--- START ---

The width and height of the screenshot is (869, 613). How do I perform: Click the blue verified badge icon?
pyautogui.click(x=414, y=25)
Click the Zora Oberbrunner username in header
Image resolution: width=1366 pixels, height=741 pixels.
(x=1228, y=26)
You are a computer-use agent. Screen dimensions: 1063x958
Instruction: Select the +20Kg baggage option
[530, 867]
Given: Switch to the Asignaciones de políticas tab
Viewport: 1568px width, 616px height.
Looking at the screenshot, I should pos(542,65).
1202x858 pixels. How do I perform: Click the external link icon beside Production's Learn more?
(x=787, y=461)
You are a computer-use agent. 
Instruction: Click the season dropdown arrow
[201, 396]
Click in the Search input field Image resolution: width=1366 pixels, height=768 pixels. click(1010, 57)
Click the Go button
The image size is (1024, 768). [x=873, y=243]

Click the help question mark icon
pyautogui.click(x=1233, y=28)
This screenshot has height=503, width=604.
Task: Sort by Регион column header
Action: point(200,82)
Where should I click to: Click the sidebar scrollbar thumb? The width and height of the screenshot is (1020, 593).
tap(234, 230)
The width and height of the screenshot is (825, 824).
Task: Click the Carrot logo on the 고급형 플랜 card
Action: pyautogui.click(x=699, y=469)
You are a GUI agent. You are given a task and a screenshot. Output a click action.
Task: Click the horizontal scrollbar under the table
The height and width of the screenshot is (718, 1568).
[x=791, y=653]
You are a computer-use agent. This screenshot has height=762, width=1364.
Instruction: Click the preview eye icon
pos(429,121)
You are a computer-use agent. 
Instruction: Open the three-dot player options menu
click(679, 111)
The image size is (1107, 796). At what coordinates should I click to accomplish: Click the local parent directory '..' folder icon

--- END ---

Out of the data above, return each line where the word "agent" can be found.

- [Response to the exercise]
You are a computer-use agent. Screen dimensions: 1063x958
You are a computer-use agent. 
You are a GUI agent. You are given a task and a screenshot. Output a click action.
You are a computer-use agent. This screenshot has height=762, width=1364.
You are a computer-use agent. 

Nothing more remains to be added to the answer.